C'est un bon moment pour Anthony Albanese. Maintenant, il a besoin de bien faire son timing

Le changement de travail sur ces réductions d'impôts devrait nous rappeler que les questions politiques ne sont jamais réglées en permanence. Il y a un fier héritage de politiciens qui ramassent des idées qui ont été vaincus une fois et les réessayant dans différentes circonstances. Pensez à quel point il est remarquable que John Howard ait pris une TPS aux élections de 1998 – cinq ans seulement après que John Hewson ait perdu les «élections sans relâche» sur la même question.

Bien sûr, il y avait une différence: Howard était au gouvernement pendant que Hewson était en opposition. Un peu comme, disons, si Albanese choisit maintenant pour modifier les engrenages négatifs et l'impôt sur les gains en capital, même si Bill Shorten a perdu ces problèmes en 2019.

Ou prenez Medicare, dont Albanese a parlé tant pendant la campagne. Dans sa première itération – Medibank de Gough Whitlam – il a attiré une opposition importante avant d'être démantelé par le gouvernement Fraser. Il a été ressuscité comme Medicare par le gouvernement Hawke.

Il est donc intéressant de surveiller le débat récent sur une autre politique controversée promulguée dans le deuxième mandat turbulent d'un gouvernement travailliste pour être démolie par la coalition. De plus en plus, nous entendons les appels au retour d'un prix du carbone.

Je suis choqué par la fréquence à laquelle la réclamation inexacte est faite selon laquelle il n'y a pas eu de réforme fiscale significative au cours des dernières décennies. Le prix du carbone de Julia Gillard était exactement celui: taxer la pollution tout en réduisant l'impôt sur le revenu. Là encore, il ne devrait pas être surprenant que la classe politique aime oublier cela, compte tenu de la quantité de la détruire: les étendues des médias et une partie importante du hall de l'entreprise. Il y a quelques semaines, l'ancien patron du Trésor, Ken Henry, a déclaré: « Pourquoi diable l'avons-nous déjà laissé tomber? C'est la question. » Nous connaissons la réponse: l'intérêt personnel à courte vue et un débat public superficiel (plus le chaos travailliste et Tony Abbott).

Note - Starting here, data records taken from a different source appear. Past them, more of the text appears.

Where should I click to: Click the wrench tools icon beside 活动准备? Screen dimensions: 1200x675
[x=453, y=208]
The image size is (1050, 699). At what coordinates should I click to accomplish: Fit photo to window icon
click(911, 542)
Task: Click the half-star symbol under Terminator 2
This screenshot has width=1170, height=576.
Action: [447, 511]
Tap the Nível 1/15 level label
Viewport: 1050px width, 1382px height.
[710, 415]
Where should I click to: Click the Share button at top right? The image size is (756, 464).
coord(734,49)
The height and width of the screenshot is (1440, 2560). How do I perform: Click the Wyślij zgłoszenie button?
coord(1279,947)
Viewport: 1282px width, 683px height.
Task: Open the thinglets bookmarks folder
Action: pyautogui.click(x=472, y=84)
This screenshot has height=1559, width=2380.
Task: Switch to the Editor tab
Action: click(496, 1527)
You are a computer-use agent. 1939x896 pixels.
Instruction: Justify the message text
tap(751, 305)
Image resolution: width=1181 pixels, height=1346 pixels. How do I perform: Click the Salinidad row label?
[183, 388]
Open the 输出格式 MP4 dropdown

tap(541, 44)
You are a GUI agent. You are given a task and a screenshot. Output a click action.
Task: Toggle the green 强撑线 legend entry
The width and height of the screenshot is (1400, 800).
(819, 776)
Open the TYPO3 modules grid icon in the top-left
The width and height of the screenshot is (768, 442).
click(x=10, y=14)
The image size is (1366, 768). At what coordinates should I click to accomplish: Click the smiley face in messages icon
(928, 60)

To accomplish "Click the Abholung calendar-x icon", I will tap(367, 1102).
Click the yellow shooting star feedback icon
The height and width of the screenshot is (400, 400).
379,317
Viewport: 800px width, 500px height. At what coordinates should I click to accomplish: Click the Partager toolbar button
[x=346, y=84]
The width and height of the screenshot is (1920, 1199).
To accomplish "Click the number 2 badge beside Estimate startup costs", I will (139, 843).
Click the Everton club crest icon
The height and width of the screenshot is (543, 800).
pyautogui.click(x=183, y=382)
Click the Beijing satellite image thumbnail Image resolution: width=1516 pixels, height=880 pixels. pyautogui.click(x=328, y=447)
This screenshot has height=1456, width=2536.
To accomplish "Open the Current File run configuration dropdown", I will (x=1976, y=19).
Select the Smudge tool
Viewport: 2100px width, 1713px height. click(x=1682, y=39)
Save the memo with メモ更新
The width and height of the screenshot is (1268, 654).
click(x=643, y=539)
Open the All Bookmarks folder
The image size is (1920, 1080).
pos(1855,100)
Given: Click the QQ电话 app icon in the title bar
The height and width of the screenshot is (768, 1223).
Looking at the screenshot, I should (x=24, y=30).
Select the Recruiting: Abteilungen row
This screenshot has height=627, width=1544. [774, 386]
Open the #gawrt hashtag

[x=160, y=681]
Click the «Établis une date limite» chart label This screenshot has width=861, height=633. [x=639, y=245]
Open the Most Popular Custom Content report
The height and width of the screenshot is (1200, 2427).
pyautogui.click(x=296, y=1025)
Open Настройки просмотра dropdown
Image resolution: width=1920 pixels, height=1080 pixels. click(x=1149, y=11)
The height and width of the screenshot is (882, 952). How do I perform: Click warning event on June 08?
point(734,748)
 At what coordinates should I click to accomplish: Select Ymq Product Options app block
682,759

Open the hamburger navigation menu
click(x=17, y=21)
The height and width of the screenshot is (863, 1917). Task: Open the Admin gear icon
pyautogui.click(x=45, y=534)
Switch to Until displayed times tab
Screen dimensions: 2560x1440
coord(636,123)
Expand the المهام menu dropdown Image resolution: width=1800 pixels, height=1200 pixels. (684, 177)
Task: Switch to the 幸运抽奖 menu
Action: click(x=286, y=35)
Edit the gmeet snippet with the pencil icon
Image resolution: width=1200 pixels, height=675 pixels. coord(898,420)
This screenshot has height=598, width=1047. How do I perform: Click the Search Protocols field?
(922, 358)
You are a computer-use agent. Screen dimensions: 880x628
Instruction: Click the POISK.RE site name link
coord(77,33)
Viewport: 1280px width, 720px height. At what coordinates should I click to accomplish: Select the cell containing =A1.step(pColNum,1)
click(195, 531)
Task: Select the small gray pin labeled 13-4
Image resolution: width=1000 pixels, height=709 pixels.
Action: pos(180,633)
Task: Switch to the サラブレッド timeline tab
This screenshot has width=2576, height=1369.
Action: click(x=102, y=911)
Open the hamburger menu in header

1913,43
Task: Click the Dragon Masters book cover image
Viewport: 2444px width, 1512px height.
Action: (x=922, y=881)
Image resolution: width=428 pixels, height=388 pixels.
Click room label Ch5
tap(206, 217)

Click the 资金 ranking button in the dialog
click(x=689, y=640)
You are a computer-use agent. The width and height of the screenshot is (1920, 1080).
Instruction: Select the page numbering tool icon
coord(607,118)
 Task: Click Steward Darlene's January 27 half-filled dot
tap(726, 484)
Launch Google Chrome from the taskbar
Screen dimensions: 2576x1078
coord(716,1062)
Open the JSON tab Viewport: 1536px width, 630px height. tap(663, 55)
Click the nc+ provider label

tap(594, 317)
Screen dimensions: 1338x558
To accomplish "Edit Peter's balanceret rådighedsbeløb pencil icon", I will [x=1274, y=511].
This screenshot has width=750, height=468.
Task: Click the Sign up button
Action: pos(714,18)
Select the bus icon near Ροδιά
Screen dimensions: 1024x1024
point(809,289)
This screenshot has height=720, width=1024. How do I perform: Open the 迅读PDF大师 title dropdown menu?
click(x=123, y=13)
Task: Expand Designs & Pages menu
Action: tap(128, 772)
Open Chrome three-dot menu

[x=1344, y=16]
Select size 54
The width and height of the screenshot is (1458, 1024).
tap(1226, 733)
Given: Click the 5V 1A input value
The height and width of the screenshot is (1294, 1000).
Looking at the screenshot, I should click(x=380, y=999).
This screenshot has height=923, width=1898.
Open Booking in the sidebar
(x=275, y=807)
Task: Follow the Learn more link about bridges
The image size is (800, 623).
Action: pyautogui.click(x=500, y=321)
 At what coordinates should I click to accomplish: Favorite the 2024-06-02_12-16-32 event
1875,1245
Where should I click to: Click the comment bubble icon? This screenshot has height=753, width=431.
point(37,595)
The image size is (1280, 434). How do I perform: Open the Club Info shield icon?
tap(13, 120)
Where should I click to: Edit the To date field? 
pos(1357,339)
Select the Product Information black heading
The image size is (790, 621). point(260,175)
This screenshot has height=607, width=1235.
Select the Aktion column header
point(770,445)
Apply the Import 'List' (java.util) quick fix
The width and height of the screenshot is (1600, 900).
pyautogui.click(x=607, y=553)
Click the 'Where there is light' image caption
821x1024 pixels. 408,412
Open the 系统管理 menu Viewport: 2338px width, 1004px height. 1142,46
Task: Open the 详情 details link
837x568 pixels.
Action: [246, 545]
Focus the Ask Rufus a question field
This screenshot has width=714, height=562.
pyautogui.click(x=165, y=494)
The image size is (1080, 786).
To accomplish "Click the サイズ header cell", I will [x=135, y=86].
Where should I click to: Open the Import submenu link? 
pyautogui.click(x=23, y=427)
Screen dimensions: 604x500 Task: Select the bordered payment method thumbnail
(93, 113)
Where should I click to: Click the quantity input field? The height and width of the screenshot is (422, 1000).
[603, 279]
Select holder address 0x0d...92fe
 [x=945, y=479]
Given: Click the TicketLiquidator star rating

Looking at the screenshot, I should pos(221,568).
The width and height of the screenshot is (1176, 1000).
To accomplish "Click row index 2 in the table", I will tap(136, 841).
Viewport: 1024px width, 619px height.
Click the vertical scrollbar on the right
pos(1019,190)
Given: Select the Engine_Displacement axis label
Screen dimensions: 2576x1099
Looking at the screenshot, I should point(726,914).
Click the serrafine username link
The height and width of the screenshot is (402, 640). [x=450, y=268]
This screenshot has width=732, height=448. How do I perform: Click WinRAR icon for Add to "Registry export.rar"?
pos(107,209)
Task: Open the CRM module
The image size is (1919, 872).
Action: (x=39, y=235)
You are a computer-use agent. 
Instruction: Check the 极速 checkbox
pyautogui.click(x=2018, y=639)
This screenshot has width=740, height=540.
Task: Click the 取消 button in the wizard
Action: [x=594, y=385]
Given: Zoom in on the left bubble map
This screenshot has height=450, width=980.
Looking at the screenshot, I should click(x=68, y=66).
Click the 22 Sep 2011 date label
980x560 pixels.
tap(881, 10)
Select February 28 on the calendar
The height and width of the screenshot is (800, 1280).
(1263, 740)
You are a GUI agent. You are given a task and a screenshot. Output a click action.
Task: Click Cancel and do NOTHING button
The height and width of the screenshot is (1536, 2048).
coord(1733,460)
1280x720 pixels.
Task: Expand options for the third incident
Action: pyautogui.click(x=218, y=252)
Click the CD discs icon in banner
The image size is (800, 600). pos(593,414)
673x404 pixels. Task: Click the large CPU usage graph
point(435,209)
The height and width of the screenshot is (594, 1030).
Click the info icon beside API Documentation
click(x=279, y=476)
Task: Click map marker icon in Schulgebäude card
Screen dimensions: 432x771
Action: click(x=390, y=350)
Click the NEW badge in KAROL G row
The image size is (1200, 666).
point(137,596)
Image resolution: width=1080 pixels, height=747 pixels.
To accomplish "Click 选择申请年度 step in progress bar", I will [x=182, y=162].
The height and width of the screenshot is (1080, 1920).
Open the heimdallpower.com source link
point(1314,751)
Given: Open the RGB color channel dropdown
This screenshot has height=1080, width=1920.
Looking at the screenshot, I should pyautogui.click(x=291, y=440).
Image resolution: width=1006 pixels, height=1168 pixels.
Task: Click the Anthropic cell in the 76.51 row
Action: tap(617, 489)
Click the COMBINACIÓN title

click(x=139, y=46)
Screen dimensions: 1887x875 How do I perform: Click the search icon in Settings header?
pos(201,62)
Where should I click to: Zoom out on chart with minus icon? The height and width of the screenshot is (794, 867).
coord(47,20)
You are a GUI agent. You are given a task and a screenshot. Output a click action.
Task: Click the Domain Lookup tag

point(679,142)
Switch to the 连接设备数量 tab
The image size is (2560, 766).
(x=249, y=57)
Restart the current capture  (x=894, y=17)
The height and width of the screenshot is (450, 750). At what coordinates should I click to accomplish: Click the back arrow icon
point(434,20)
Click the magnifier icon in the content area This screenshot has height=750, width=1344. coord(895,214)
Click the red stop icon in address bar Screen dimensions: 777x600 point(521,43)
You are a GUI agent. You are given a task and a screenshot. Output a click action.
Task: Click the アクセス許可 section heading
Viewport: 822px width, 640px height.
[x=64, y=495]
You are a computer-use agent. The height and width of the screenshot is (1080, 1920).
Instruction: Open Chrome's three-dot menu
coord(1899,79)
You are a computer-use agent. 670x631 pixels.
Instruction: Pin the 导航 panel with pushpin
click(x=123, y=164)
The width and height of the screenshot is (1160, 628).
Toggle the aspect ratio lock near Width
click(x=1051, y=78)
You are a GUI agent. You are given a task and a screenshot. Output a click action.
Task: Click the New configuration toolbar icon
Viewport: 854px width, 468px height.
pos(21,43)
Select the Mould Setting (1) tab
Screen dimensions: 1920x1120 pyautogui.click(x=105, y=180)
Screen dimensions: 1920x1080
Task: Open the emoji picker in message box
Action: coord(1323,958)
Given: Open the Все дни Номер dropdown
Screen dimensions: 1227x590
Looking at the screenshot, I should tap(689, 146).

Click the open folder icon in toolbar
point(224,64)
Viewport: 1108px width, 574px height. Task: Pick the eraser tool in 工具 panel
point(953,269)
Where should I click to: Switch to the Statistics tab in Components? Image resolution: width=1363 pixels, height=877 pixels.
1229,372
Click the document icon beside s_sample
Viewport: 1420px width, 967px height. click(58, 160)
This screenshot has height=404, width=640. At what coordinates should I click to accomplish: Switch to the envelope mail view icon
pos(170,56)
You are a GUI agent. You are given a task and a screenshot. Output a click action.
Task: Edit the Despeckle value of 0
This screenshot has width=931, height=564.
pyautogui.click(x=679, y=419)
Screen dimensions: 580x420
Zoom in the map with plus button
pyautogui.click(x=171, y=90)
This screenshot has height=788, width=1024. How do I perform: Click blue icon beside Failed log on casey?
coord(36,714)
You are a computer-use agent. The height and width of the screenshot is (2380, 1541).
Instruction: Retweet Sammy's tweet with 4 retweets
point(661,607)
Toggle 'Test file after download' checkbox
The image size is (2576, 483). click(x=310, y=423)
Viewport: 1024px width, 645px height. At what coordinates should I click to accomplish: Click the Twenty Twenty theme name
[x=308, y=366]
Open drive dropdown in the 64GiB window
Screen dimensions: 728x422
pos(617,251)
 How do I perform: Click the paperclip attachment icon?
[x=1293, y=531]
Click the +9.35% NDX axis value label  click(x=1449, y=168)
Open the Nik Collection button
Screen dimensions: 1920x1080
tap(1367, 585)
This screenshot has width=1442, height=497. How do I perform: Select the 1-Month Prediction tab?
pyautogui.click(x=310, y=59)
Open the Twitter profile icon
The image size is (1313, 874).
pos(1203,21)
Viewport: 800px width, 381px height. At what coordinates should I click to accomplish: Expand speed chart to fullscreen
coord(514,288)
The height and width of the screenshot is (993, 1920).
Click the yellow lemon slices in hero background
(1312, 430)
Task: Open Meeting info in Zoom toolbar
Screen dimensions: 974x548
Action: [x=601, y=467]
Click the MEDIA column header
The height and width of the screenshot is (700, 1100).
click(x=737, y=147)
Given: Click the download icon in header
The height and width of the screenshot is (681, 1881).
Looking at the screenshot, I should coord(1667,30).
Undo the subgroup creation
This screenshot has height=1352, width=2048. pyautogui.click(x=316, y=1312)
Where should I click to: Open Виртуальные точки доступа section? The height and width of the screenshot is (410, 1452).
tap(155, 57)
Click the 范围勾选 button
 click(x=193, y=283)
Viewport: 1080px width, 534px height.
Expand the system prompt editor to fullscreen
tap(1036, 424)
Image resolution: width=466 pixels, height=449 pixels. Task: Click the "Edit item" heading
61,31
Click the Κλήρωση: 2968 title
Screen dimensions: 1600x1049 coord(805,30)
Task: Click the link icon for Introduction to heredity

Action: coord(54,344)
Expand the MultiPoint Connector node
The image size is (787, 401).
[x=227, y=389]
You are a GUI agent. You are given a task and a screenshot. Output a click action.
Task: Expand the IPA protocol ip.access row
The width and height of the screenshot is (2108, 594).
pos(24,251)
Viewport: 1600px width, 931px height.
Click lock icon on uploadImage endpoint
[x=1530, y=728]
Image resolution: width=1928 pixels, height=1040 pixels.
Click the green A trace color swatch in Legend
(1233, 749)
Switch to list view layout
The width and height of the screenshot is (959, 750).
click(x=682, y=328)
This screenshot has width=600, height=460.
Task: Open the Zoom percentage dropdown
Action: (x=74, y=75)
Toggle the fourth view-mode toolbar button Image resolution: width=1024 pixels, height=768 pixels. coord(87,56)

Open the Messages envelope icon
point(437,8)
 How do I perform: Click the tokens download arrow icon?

Cette histoire encore tout à fait recente rend le désir de consensus du gouvernement à sa table ronde de réforme optimiste. Il y a deux semaines, Albanais a dit: « Si vous aviez le choix entre les deux, avez-vous moins de choses avec plus de soutien, ou plus de choses avec un soutien moins large, alors je suis en faveur de la première. » Combien de changements vraiment significatifs pouvons-nous attendre de ce processus?

Quelques notes sur le timing et les attentes. Le gouvernement ne devrait probablement pas s'attendre à un consensus: pas sur rien qui compte vraiment. Cela signifie que les grands changements sont probablement dans un certain temps, conformément au premier mandat du Labour: probablement la deuxième année. Enfin, le gouvernement devrait garder à l'esprit que sur certains sujets – taxes minières, taxes sur le carbone et taxes sur le logement – la pression se construit depuis des années. Certains peuvent ne jamais arriver. Mais pour d'autres, il s'agit peut-être de réaliser le bon moment.

Sean Kelly est l'auteur du jeu: un portrait de Scott Morrison, chroniqueur régulier et ancien conseiller de Julia Gillard et Kevin Rudd.